(CONSIGNE): Réécrivez plus brièvement le paragraphe de l'extrait à lire qui commence par « Le Nom de la Femme, nous annonce », en gardant ses faits principaux.

(EXTRAIT À LIRE):
---*---

25 octobre 2010

Le guide des prénoms - Pierre Louÿs

Le Nom de la Femme, nous annonce l'affreux macaron rouge placé sur la couverture, est un inédit de Pierre Louÿs. Ce qui n'est pas en soi une prouesse éditoriale tant Pierre Louÿs semble avoir passé sa vie à écrire et à ne quasiment rien publier, laissant aux éditeurs une matière immense à exploiter après sa mort. A peine était-il enterré que les amateurs découvraient Trois filles de leur mère et Psyché. Puis ce furent son Journal, ses poésies, ses écrits érotiques, sans parler de ses nombreux textes d'érudition littéraire. Aujourd'hui encore, des textes inédits sont régulièrement exhumés, la plupart du temps par le ludovicien en chef Jean-Paul Goujon.

---*---

(LIGNES):
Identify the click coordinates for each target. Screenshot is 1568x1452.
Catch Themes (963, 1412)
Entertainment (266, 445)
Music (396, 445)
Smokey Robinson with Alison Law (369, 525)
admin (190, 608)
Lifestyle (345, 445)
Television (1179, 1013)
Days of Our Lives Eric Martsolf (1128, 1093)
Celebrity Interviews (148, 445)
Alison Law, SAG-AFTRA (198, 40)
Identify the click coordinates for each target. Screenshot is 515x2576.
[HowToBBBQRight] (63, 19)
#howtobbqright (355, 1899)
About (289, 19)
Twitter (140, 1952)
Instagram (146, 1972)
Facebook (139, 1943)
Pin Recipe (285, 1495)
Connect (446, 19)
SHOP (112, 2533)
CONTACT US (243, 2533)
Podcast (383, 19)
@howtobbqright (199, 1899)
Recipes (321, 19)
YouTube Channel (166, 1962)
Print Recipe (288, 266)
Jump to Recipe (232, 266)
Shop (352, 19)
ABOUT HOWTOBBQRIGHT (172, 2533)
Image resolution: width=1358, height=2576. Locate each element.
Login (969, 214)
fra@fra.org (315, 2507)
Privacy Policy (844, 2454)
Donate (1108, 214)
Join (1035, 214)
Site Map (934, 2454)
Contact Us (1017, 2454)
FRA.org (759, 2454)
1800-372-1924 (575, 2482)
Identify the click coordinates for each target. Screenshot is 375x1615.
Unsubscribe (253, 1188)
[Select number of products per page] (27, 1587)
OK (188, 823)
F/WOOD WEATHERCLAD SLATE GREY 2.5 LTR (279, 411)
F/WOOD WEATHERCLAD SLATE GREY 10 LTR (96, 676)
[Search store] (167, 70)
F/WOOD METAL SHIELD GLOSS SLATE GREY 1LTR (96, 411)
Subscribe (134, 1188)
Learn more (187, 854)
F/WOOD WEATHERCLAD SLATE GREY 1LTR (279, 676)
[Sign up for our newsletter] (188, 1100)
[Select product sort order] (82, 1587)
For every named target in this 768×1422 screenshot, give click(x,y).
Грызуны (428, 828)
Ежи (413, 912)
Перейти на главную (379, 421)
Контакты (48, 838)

---*---

(RÉPONSE COMPLÈTE): Un macaron rouge sur la couverture présente Le Nom de la Femme comme un inédit de Pierre Louÿs. Ce n'est guère une prouesse, car Louÿs a beaucoup écrit et presque rien publié, laissant une matière immense aux éditeurs après sa mort. Trois filles de leur mère et Psyché ont paru peu après son enterrement. Son Journal, ses poésies, ses écrits érotiques et ses textes d'érudition ont suivi. Aujourd'hui encore, des inédits sont régulièrement exhumés, le plus souvent par Jean-Paul Goujon.